1. Purpose
This policy defines how AFINCE grants, reviews, modifies, and removes access to systems that process personal information, read-only financial data, support records, logs, and administrative functions.
2. Principles
- Least privilege: access is limited to the minimum needed for approved work.
- Need to know: sensitive data access is restricted to operational, support, security, or legal needs.
- Separation of duties: privileged changes should not be made without appropriate accountability.
- Traceability: privileged access and sensitive administrative actions should be attributable to an individual account where practical.
3. Access Approval
New access to production, financial-data, authentication, database, hosting, analytics, and support systems must be approved by an owner or administrator. Shared accounts are avoided where practical. Administrative access is granted only when required.
4. Privileged Access
Privileged accounts must use strong authentication and MFA where supported. Administrative access should be time-limited or removed when no longer required. Production data access is limited to support, troubleshooting, security, legal, or operational needs.

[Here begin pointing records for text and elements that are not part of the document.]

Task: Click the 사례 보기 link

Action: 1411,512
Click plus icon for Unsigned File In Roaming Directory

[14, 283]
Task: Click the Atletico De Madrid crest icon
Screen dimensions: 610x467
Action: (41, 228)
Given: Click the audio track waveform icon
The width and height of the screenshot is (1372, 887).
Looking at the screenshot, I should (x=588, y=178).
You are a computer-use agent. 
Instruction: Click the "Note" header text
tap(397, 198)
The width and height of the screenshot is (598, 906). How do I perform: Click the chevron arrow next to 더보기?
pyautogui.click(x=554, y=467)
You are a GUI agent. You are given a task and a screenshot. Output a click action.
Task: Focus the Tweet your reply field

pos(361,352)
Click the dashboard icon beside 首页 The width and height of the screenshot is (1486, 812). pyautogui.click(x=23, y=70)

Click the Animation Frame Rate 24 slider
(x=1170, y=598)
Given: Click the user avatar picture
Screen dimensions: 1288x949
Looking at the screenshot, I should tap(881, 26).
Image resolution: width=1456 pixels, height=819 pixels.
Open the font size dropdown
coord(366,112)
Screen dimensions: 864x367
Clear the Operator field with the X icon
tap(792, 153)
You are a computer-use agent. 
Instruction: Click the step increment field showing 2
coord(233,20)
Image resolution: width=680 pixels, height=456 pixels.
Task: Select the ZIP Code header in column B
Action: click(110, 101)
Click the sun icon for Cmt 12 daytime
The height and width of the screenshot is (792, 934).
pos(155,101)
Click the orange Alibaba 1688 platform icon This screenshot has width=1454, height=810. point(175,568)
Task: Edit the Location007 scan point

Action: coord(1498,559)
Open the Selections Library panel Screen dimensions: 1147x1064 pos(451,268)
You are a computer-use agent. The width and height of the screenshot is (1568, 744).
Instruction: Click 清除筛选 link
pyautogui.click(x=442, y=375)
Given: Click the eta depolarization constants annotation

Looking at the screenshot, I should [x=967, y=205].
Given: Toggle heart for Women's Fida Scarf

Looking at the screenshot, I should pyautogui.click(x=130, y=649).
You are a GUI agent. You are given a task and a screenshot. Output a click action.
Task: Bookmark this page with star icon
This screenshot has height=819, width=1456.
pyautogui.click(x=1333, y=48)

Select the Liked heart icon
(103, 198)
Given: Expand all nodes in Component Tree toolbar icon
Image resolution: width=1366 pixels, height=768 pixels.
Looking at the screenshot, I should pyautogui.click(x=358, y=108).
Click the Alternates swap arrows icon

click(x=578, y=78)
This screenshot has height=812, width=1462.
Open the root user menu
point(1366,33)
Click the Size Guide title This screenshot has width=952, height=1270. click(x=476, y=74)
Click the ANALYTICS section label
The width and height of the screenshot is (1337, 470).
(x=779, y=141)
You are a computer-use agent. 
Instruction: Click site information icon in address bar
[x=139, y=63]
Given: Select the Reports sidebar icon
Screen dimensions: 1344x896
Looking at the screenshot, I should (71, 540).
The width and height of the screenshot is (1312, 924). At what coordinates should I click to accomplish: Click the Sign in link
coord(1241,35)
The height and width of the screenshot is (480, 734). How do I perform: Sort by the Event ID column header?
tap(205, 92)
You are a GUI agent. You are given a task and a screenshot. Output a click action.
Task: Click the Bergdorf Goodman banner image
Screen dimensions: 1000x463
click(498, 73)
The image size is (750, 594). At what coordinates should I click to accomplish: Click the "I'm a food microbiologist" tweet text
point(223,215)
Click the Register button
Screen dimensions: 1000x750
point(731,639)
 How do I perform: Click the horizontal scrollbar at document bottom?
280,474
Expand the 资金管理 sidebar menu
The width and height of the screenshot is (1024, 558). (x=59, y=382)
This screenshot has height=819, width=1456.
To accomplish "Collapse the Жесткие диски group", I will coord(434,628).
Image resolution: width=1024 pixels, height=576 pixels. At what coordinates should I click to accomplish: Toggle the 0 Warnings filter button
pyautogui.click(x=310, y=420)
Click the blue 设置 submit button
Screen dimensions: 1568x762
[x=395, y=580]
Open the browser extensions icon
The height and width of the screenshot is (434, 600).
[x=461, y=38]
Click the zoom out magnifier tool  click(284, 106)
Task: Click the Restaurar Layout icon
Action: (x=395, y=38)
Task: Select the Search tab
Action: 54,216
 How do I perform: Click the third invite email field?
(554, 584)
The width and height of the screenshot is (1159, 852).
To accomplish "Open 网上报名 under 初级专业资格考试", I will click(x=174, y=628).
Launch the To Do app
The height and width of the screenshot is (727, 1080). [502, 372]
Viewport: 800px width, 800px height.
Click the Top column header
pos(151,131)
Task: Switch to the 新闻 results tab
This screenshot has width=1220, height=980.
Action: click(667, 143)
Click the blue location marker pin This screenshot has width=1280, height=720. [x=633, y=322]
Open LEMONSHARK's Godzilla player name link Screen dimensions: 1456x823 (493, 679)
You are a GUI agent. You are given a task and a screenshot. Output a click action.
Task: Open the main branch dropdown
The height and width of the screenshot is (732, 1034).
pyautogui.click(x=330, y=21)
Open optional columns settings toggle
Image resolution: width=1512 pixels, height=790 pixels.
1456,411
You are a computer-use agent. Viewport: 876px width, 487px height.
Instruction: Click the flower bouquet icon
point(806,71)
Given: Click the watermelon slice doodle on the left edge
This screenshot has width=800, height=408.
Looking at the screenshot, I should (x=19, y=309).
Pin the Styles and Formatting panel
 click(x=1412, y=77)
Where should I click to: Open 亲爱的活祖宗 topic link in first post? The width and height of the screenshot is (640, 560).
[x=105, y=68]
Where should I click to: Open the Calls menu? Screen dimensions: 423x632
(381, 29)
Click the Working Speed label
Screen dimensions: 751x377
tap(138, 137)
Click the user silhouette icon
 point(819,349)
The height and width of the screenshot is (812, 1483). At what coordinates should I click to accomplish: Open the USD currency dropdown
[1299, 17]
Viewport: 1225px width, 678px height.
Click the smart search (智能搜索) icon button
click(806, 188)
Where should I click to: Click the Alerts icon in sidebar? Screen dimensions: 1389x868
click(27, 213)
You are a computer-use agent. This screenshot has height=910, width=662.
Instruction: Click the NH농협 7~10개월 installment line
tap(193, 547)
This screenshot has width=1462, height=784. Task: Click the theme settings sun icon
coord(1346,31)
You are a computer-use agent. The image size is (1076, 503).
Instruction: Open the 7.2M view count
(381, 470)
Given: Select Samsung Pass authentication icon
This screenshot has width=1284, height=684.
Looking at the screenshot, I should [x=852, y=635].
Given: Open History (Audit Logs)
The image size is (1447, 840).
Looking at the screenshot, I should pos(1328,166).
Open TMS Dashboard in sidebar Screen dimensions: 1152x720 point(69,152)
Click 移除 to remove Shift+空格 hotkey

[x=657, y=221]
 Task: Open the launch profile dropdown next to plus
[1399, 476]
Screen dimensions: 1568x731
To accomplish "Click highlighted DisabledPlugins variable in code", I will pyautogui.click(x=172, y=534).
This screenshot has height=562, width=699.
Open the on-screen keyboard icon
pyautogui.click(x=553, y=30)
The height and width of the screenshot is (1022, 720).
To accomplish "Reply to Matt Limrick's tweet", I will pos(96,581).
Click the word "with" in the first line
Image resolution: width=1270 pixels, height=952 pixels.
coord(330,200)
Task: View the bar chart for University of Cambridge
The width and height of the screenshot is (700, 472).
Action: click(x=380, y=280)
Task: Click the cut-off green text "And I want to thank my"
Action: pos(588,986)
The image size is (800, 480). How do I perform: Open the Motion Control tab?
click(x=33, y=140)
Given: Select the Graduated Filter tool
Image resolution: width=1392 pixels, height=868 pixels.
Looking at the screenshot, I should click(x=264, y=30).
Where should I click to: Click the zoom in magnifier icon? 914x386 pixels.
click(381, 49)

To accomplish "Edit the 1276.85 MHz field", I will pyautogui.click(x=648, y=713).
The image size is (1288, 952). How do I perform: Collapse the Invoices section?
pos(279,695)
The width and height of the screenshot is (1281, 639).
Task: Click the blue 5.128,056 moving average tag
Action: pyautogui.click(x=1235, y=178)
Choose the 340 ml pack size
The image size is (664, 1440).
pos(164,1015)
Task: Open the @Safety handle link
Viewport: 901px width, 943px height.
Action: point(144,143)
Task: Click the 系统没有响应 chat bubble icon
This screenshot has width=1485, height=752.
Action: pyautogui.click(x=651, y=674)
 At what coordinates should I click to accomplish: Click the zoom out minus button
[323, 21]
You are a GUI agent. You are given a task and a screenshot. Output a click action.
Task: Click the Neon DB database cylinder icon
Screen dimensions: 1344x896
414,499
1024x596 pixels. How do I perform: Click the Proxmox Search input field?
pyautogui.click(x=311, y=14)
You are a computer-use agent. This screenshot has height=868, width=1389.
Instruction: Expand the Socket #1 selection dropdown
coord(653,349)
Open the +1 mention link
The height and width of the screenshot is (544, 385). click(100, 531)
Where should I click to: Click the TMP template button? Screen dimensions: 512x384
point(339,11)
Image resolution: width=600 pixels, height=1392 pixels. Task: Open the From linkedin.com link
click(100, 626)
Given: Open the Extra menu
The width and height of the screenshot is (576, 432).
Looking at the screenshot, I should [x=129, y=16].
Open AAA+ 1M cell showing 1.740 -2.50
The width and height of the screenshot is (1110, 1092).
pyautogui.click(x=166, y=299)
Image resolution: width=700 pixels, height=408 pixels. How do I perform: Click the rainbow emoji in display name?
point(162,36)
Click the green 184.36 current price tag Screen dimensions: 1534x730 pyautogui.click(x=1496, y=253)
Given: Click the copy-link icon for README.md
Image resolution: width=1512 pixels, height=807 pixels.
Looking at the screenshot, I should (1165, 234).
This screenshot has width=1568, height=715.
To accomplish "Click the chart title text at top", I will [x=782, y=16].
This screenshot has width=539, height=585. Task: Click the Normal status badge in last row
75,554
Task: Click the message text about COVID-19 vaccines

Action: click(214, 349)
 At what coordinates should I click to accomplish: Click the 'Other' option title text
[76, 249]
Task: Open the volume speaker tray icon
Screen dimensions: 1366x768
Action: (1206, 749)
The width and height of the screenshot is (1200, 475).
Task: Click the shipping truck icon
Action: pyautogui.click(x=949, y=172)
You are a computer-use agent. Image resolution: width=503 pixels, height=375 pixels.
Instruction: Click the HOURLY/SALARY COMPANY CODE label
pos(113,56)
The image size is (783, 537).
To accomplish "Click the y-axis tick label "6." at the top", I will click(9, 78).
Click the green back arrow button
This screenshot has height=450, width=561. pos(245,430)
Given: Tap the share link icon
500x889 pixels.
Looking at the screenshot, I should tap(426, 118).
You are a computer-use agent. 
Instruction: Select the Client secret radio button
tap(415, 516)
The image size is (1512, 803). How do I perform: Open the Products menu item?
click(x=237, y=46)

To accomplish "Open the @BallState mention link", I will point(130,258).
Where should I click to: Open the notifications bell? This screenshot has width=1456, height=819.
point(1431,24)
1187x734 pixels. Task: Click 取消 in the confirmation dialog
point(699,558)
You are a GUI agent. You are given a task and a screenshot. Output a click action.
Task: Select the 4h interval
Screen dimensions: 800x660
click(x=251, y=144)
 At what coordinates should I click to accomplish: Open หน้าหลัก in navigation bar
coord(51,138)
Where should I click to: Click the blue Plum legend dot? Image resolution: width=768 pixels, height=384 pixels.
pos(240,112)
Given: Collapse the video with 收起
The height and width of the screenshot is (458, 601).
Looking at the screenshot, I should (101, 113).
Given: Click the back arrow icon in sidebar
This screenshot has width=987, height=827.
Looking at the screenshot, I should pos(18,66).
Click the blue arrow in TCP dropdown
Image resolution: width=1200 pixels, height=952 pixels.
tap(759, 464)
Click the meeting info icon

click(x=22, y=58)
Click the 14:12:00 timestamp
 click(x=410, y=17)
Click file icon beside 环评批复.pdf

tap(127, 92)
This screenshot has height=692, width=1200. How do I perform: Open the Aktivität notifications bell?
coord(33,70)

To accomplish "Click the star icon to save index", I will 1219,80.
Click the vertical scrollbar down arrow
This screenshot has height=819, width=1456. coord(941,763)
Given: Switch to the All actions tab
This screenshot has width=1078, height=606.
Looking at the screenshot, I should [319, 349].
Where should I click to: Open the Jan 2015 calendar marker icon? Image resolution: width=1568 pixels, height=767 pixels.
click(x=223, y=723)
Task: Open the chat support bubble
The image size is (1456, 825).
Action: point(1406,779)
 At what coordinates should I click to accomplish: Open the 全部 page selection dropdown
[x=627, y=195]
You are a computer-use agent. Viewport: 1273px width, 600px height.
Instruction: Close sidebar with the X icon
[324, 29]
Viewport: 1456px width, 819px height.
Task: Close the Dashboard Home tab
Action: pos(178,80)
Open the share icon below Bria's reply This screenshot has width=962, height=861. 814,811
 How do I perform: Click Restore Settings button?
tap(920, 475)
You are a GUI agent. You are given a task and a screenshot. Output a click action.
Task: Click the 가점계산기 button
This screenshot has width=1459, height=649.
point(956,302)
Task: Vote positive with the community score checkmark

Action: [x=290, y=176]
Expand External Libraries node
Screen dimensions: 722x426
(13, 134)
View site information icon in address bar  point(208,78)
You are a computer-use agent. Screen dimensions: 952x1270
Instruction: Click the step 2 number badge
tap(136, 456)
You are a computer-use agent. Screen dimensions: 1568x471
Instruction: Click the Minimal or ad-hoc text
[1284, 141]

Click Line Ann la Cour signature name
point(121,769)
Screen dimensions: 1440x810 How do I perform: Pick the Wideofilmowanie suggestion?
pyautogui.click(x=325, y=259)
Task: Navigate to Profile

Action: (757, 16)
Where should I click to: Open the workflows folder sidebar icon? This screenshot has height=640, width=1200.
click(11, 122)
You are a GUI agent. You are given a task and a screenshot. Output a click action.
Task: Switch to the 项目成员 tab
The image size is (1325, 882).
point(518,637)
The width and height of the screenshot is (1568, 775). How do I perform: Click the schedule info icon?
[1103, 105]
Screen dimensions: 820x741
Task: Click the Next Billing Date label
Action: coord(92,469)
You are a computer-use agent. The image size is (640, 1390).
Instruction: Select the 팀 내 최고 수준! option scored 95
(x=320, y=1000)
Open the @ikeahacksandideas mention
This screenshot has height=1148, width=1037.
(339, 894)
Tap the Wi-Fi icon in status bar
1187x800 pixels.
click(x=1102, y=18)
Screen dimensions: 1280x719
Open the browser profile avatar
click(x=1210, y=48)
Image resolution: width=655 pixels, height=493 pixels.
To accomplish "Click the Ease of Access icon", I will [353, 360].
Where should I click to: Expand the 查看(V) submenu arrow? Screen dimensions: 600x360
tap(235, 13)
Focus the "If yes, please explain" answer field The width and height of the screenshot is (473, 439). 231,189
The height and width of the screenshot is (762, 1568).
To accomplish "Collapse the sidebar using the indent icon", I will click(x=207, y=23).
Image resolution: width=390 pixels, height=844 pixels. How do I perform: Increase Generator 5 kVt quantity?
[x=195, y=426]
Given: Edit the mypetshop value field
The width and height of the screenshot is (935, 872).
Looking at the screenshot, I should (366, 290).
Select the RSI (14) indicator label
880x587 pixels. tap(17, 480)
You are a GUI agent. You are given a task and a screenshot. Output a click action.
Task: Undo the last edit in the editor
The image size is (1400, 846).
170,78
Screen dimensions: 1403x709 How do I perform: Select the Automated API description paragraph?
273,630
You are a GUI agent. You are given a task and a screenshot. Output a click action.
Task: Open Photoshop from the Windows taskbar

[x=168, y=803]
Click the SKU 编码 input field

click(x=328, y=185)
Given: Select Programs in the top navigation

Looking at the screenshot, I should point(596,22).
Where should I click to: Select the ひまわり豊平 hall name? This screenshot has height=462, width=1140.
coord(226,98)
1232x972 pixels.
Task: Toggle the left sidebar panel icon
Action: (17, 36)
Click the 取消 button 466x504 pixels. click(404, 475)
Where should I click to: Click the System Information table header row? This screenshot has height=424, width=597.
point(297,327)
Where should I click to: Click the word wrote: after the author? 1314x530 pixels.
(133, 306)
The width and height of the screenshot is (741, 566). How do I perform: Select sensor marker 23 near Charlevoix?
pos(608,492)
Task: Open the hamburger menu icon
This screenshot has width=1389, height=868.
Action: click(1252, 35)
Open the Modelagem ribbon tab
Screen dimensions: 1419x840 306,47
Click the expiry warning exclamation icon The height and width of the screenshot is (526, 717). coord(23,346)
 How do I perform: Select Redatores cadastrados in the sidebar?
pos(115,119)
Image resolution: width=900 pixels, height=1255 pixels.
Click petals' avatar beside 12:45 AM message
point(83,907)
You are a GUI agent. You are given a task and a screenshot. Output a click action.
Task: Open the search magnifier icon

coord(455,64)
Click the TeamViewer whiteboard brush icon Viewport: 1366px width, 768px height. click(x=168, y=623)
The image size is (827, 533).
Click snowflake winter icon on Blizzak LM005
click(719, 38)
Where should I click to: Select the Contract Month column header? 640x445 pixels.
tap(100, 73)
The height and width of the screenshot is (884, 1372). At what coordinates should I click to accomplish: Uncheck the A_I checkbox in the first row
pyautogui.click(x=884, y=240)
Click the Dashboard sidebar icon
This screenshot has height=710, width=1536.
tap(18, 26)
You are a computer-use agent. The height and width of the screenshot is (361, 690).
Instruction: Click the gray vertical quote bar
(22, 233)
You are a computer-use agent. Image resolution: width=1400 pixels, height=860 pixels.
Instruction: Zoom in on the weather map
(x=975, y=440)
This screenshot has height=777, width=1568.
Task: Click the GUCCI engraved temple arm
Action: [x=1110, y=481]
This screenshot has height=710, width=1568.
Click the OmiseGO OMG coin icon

5. Reviews and Offboarding
Access should be reviewed periodically and whenever a person's role changes. Access is removed promptly when a team member, contractor, vendor, or service no longer requires it.
6. Logging and Monitoring
AFINCE maintains logs for security-relevant administrative actions where supported by the platform. Logs may be reviewed for support, security investigation, compliance, and abuse prevention.
7. Vendors
Vendor access is limited to the minimum needed to provide services. Vendors that process sensitive information should provide appropriate security and confidentiality commitments.
8. Exceptions
Exceptions may be approved for operational need, but should be documented, limited in scope, and reviewed for removal.